──────── Supplied passage ────────

It’s a work about the art of sustained attention, for dancers and audience: Each performance is a double bill, and tickets are pay-what-you-can for returning visitors, encouraging audience members to come back. Members of the public also are urged to do their own 3:15 dances, and document, upload and hashtag them as part of the project.

The daily practice, Foley said, “completely changed my definition of dance. I’ve done dances in so many different places, and that feels really beautiful.”

Foley, 34, a dancer and choreographer based in South Philadelphia, began the discipline in 2010. It was a way to incorporate a daily artistic practice into her life, and to focus and frame her attention.

The time, 3:15 p.m., was necessitated by her job as a test patient for medical students.

“It was the only time of day I could guarantee that I wouldn’t be in a room with a doctor,” Foley said. “Now, I don’t know if that would stop me.”

She did the daily dances for two months straight, then six months, then two and a half years.

At first, she imagined there’d be lots of big, dancelike gestures. But she found subtle movements, small out of necessity, were dances, too.

──────── Data below ────────

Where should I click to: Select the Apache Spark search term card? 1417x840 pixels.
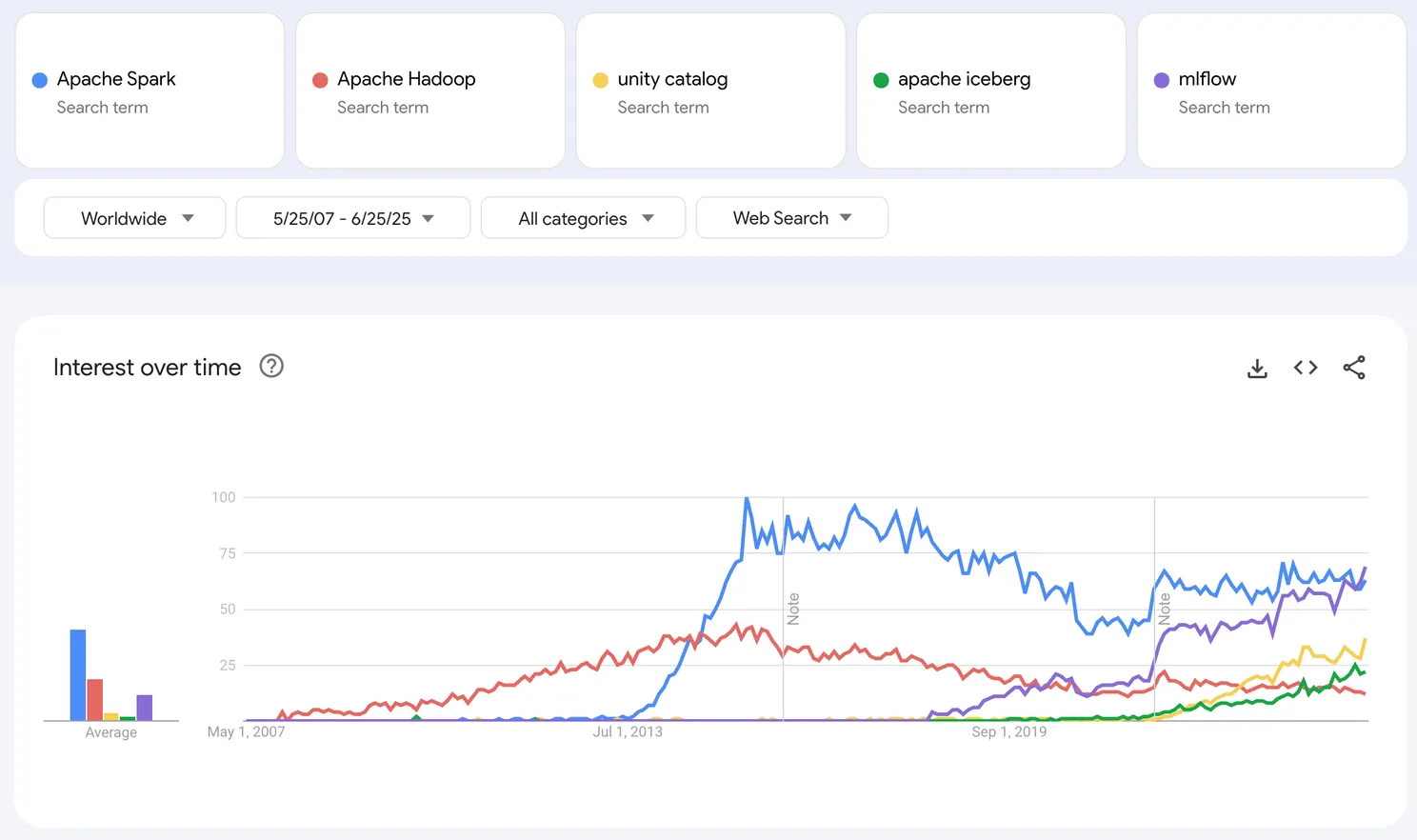coord(150,91)
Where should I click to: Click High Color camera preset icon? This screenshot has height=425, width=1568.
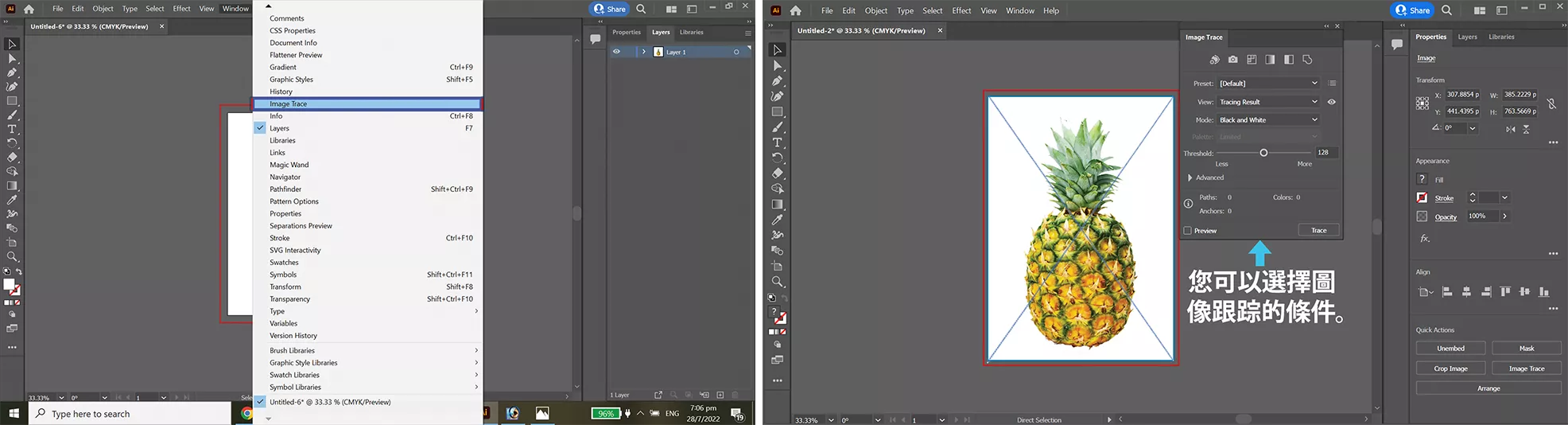click(x=1232, y=60)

────────

Instructions for the task:
Answer these from the passage on Foley's 3:15 dances.
(a) What job made 3:15 p.m. the time for the daily dance?
(b) In what year did Foley begin the discipline?
(c) How are tickets priced for returning visitors?

Worked solution:
(a) Her job as a test patient for medical students.
(b) 2010.
(c) Pay-what-you-can.